Chunking up messed up batches, and putting them in another batch is always a good idea.

Whenever I mess up a batch, I usually complain, and get upset about it at first.  My husband reminds me that they always turn out beautiful and to just wait till we cut it to judge it.  The cool thing about making soap is, it is very hard to make an ugly soap.  Even the messed up ones are really pretty.  

Friday, May 16, 2014

Frosted Peppermint Glycerin Swirl

There are many ways to design soap and infinite decorating options.  That is part of the never-ending fun of soapmaking!  I always want to try new things. This time I took an old family favorite, our Peppermint Ice soap that I have been making for over a decade, and gave it just a little bit of a new twist.  I made the bar like normal, but this time I mixed some glycerin with some shimmery mica to swirl on the top.   When you mix the mica with glycerin, and leave it on the surface of the soap, something cool happens.  As the soap cures, the glycerin is absorbed into the soap, leaving shimmering mica lined craters and ravines on the soap surface.  It looks really cool.  For this batch, I kept the mica swirl fairly simple.  I used just one color of mica and used only glycerin.  Another time I will do more experimenting with using more colors of mica, and exploring with texture when swirling with both glycerin and oil.

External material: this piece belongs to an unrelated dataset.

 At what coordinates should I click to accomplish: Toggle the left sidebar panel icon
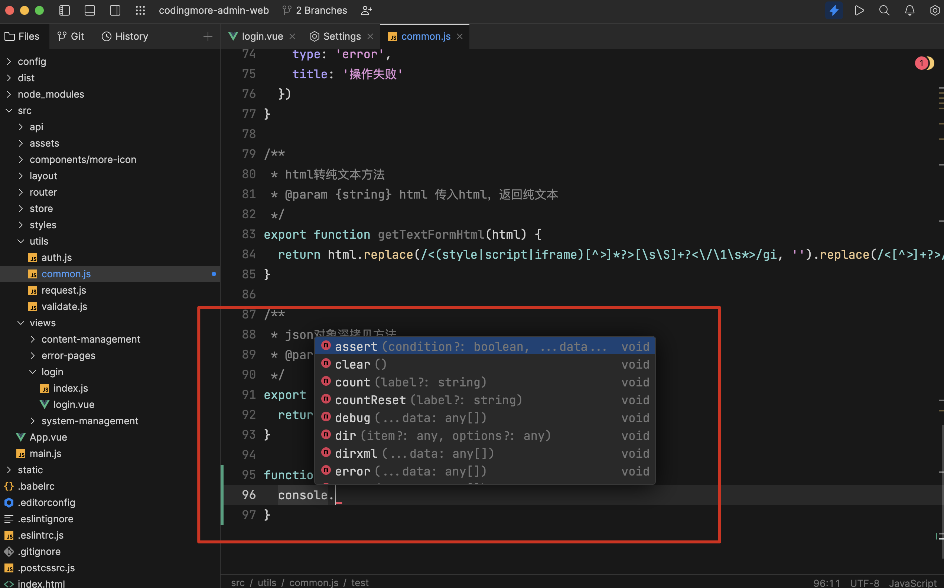pos(64,11)
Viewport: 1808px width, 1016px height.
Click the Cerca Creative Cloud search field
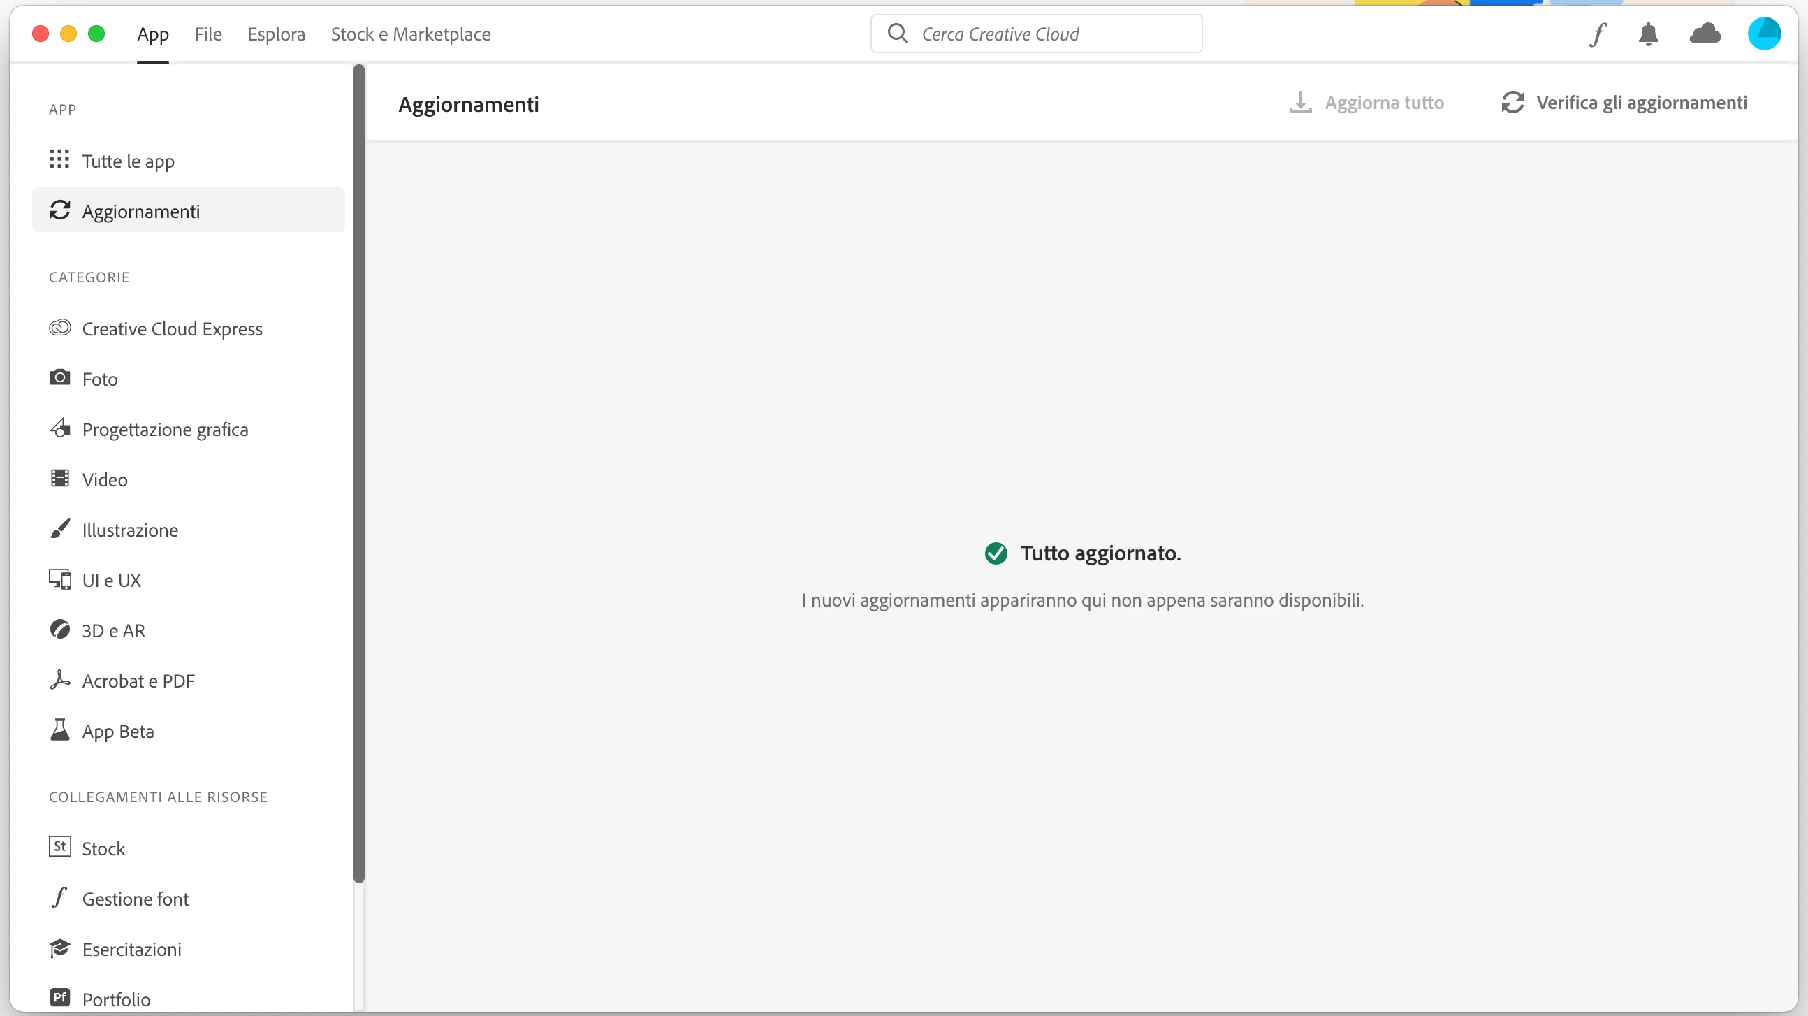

I liked how the swirls in this soap turned out.  The tops are frosted with pearly swirls and divots.  I like how the drop swirl in the base of the bar turned out too.  The flowing swirls of blue and white combine with the shimmering glycerin swirls to make a very pretty bar.  I'm calling this soap Frosted Peppermint.
If you would like to try this bar, they are ready for purchase at Sego Lily Soap.

Saturday, April 19, 2014

Lilacs in Bloom

I recently joined a bunch of other soapmakers from around the world to learn something new.  I joined a Flower Power soapmaking challenge hosted by Amy Warden of Great Cakes Soapworks.  This challenge was to make a new type of floral soap with Cold Process soap.  I love floral soaps!  So I thought that would be fun.  We could do anything we wanted to do.  But were encouraged to try something new.  I have always wanted to learn to pipe raw soap with cake decorating tips.  But to me it was a bit scary to pipe raw soap.  But I will never learn it if I don't just jump in and try.  I am not ready to do roses yet.  But maybe lilacs...
My makeshift slab mold. 
It is a freezer paper lined Kirkland Maranara Sauce box from my last Costco trip. 

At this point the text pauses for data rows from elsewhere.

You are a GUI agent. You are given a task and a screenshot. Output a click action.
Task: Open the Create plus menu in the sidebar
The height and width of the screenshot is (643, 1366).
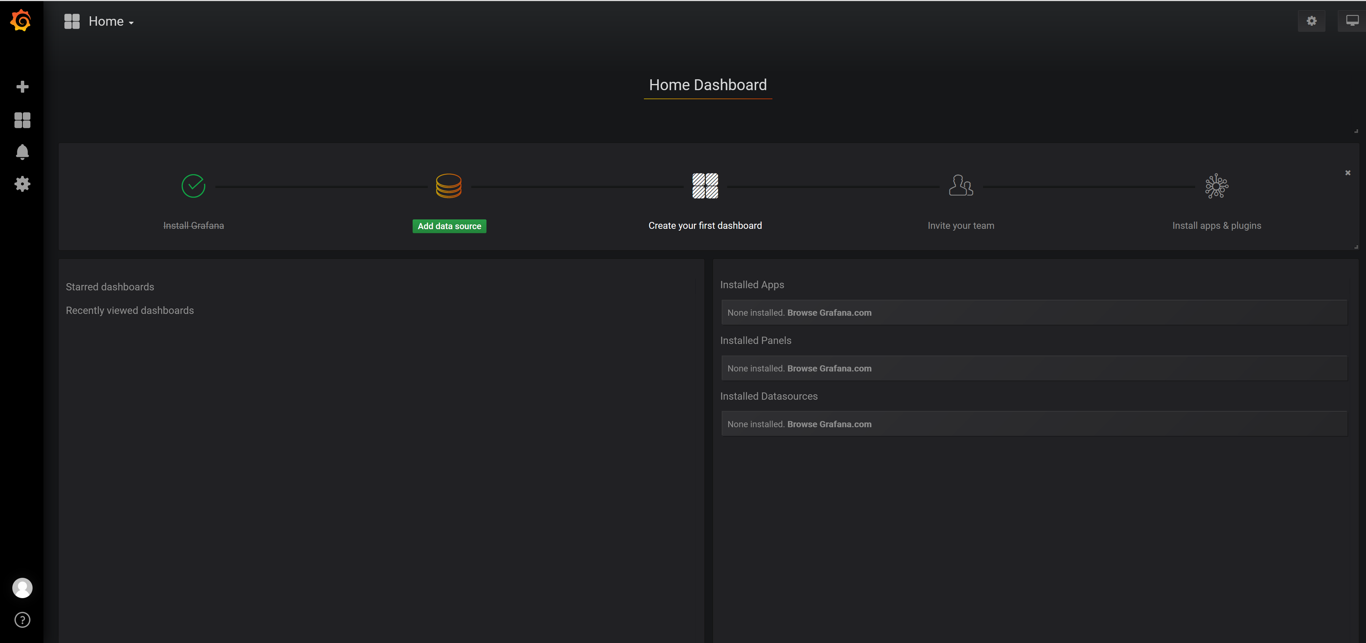click(x=22, y=87)
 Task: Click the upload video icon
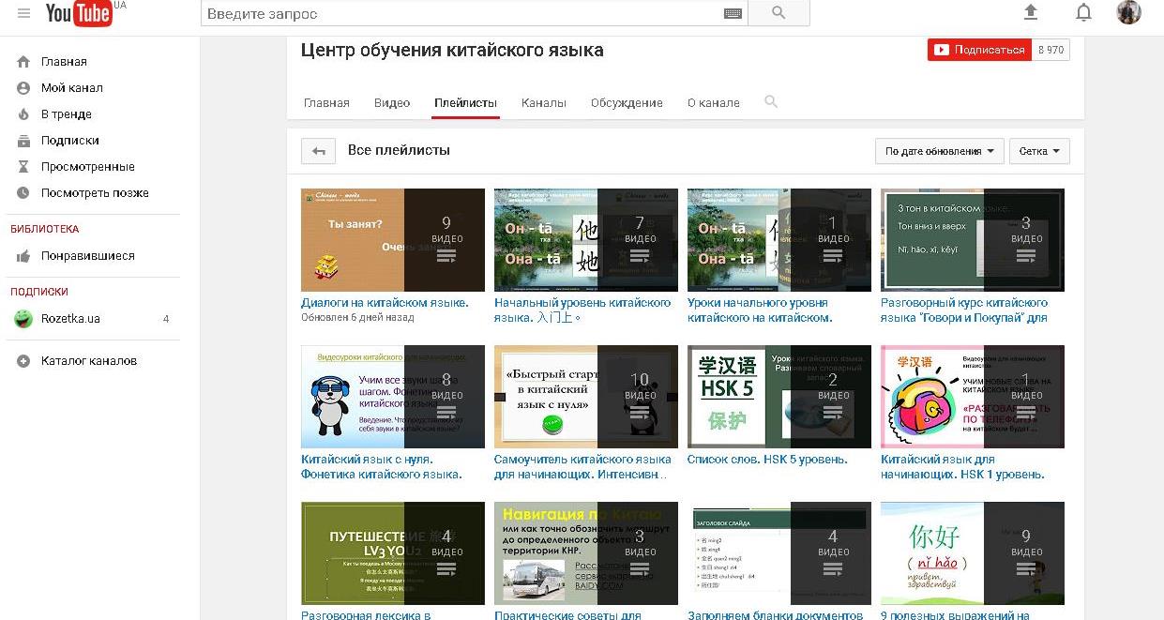pos(1031,12)
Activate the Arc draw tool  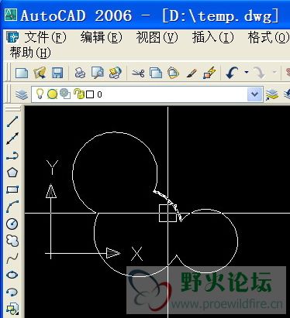[12, 207]
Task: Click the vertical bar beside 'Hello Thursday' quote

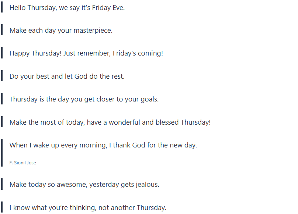Action: pyautogui.click(x=2, y=7)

I'm afraid the whole process was just a bit overwhelming to me.  So I didn't get any pictures during the process.  I will try it again sometime soon and get pictures.  But for now you will have to be satisfied with my description and with finished pictures. 

I used my normal soap recipe.  It is a good recipe and usually moves slow enough, as long as I don't add a fast moving fragrance oil.  Floral fragrance oils are notorious for moving fast and seizing.  So I decided to make a solid colored slab and to fragrance it with a nice Lilac fragrance oil.  I soaped cool, with only a slight water discount, and I poured at thin trace.  It only barely starting ricing, and stayed pretty smooth.  I used Lilacs in Bloom from WSP.  It smells soooo good!!  I love lilacs!  And it is pretty realistic fragrance oil, at least out of the bottle it is.  We will see if it holds in soap.  So far, now three days old, the soap still smells amazing!

I left the soap unscented for the blossoms and leaves.  I didn't want to risk it seizing on me.  The base slab has enough fragrance to make the blossoms smell really nice.  For the blossoms, I used a large condiment bottle, and just did a bunch of dots in two different colors of purple.  I was hoping the two colors would add a bit more dimension to the flowers.  For the leaves I used a leaf tip in the corner of a large Ziploc bag.  Making leaves was actually pretty fun!  I got better as I went along.  So some of my leaves were better than others.   But all together I think they look nice.